A: Your broker is giving you wise advice, rather than trying to fatten his profits. In fact, mortgage brokers are forbidden by law to "mark up" the title-insurance costs for their borrowers.
Your question, though, illustrates the fact that a lot of consumers still don't fully understand how title insurance works.
Title insurance essentially protects the policyholder from a loss sustained by a "defect in title." For example, if you buy a house today and someone sues next year because he has a deed to the property signed by a previous owner, the home could be taken away from you if the claim is upheld by a judge.

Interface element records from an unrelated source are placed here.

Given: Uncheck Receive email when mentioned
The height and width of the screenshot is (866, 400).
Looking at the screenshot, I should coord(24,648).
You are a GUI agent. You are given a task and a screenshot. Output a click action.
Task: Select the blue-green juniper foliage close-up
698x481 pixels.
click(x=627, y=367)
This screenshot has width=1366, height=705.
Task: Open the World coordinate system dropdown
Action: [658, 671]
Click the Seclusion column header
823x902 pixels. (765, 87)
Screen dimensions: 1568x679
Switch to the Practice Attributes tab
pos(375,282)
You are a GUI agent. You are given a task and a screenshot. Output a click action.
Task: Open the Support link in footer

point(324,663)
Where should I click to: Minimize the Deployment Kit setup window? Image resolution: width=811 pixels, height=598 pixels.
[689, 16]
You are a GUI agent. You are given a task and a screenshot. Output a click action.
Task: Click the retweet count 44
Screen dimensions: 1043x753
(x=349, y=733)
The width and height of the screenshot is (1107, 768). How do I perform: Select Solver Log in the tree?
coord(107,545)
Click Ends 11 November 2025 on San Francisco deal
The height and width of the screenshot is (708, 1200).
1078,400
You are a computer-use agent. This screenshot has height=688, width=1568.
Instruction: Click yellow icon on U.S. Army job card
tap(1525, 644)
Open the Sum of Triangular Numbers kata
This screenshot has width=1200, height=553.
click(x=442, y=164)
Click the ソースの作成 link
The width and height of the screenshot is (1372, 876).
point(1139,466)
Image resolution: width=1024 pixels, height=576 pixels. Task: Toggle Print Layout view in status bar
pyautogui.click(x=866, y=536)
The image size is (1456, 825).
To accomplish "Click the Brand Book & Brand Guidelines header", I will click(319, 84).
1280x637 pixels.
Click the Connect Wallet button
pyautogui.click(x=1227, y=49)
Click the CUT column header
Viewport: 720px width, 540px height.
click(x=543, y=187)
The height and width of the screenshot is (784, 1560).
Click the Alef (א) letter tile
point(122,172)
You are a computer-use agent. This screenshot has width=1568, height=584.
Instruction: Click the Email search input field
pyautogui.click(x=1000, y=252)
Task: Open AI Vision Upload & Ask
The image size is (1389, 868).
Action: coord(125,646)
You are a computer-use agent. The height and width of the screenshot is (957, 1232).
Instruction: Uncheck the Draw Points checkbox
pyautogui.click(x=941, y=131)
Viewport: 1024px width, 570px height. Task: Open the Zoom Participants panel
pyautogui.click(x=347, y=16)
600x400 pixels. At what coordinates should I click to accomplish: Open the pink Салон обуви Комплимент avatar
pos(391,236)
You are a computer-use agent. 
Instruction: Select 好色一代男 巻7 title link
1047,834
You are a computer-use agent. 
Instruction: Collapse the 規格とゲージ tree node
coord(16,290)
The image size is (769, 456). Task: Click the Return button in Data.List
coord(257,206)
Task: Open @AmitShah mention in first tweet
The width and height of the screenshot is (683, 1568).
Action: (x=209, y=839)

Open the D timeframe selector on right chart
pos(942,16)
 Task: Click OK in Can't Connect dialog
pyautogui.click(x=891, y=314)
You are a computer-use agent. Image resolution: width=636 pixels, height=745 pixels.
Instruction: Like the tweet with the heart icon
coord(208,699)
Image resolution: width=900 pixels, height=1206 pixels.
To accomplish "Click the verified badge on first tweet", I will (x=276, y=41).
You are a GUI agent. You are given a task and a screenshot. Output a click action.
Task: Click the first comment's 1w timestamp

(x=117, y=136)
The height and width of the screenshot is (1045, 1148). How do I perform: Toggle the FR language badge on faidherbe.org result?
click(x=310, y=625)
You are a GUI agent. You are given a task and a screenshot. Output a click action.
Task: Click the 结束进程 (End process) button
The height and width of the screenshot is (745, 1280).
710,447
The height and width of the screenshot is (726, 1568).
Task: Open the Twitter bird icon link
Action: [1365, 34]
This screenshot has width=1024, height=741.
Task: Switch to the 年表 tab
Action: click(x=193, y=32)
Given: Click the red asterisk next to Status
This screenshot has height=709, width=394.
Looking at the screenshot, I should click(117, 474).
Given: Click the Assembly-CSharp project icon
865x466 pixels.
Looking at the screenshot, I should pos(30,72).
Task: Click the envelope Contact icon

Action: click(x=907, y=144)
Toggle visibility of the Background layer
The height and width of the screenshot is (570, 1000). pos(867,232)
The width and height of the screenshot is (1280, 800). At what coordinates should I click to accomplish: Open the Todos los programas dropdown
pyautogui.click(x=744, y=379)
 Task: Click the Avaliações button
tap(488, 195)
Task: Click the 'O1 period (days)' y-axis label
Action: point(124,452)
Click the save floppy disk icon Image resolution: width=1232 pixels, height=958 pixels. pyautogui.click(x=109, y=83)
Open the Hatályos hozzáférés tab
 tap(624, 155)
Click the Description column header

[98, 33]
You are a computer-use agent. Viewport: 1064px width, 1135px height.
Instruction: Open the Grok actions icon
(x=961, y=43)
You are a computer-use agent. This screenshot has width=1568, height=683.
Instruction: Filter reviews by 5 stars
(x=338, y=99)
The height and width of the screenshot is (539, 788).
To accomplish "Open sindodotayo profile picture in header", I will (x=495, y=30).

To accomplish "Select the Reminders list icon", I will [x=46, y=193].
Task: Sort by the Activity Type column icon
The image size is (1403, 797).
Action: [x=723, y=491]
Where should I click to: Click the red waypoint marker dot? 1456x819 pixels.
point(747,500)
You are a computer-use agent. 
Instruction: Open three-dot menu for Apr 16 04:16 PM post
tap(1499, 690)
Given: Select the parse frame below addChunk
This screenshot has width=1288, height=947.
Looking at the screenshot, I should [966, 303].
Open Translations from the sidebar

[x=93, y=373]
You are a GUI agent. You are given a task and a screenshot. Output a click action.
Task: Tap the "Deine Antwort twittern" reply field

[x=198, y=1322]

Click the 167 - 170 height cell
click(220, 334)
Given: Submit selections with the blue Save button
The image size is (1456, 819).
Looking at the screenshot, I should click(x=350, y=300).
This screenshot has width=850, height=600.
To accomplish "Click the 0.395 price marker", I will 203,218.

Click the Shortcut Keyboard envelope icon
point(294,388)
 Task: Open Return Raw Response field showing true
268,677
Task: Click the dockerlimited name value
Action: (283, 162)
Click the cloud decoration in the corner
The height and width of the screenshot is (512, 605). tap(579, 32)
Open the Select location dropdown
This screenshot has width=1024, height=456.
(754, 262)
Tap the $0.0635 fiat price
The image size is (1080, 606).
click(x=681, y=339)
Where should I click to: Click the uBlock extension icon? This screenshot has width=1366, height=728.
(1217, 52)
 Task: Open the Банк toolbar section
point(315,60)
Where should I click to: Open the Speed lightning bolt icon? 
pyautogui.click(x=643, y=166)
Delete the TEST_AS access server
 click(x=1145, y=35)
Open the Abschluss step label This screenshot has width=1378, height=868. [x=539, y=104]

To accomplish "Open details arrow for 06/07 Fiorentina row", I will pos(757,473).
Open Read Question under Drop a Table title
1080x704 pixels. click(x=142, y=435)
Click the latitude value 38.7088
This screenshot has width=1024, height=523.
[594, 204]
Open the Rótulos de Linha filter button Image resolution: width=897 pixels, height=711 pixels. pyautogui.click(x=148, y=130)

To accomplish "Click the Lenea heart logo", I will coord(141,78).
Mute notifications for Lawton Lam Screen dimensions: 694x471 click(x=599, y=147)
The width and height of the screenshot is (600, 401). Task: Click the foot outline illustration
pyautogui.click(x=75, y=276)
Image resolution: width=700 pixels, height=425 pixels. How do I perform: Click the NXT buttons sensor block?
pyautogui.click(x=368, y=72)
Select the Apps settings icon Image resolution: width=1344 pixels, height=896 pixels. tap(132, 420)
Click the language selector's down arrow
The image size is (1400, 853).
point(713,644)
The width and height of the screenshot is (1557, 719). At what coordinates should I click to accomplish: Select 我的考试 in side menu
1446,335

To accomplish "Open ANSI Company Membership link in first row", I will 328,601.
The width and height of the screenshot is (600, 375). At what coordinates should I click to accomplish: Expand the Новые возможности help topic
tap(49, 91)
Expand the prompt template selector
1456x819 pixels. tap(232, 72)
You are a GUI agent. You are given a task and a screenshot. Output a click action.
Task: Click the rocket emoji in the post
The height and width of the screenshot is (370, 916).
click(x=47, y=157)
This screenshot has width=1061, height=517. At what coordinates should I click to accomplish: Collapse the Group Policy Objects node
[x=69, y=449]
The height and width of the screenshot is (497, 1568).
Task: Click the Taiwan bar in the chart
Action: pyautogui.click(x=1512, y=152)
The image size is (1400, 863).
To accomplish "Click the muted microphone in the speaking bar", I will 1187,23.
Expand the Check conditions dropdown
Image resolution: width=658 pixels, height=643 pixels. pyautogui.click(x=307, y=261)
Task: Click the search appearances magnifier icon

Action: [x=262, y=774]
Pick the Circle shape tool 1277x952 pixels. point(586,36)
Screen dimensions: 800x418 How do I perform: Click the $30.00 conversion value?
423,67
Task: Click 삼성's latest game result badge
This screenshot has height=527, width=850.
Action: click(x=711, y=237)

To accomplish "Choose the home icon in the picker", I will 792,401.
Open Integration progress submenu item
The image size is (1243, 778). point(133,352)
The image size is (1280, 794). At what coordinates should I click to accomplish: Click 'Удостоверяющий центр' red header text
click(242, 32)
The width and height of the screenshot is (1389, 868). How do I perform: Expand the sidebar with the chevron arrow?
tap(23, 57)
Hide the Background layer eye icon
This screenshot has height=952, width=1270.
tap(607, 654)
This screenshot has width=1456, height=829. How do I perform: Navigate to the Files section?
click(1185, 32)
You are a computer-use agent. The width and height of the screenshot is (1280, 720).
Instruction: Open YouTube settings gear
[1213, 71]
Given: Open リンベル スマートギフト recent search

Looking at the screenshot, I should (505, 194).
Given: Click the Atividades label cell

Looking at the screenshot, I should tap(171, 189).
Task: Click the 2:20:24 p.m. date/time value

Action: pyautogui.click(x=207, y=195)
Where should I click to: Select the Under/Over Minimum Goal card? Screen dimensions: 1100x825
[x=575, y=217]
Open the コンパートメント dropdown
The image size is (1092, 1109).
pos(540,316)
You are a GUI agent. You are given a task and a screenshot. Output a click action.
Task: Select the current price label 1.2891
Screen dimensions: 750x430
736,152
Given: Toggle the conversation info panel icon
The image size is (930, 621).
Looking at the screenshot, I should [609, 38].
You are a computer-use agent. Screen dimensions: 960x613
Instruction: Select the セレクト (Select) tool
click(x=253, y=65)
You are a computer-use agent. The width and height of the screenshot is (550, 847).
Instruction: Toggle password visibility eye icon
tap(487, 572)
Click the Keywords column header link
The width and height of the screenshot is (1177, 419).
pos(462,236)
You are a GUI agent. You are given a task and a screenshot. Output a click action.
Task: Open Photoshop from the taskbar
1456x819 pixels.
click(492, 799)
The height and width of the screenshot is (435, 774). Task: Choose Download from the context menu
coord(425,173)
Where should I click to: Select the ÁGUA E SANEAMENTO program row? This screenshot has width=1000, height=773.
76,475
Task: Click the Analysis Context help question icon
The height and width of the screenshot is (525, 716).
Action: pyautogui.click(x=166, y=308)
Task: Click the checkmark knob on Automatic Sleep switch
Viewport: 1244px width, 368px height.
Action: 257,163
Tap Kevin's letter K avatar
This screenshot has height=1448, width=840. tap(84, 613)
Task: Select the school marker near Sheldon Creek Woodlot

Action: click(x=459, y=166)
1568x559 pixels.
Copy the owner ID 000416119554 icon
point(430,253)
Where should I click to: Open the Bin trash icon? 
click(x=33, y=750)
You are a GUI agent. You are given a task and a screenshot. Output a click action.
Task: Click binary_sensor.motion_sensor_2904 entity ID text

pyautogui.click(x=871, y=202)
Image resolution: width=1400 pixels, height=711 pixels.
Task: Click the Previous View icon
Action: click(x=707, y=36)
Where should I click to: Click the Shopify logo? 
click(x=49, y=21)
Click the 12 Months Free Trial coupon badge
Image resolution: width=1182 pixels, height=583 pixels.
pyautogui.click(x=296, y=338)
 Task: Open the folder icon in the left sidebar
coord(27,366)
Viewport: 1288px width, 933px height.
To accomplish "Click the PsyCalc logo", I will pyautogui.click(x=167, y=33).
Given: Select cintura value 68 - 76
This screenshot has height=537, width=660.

There are two types of title-insurance policies. The first, called "lender's title insurance," protects the bank against any future claims regarding ownership of the property. Virtually every lender requires borrowers to pay the $600 or so for such coverage, even though the policy will only reimburse the bank - not the consumer - for losses if a claim is made months or years later.
If you want the same type of protection for yourself, you'll need to pay an additional $500 or so one-time fee for a separate "owner's title insurance" policy that can reimburse you for your personal financial losses (and usually your legal fees) if a future title claim proves successful.
Though most banks require borrowers to pay for lender's title insurance before a home loan is granted, purchasing a separate owner's policy usually is an option that the borrower can either accept or reject. But considering the protection that buying an owner's policy provides - especially now that home prices still hover near all-time highs - paying a few hundred dollars for a separate owner's coverage is a wise idea.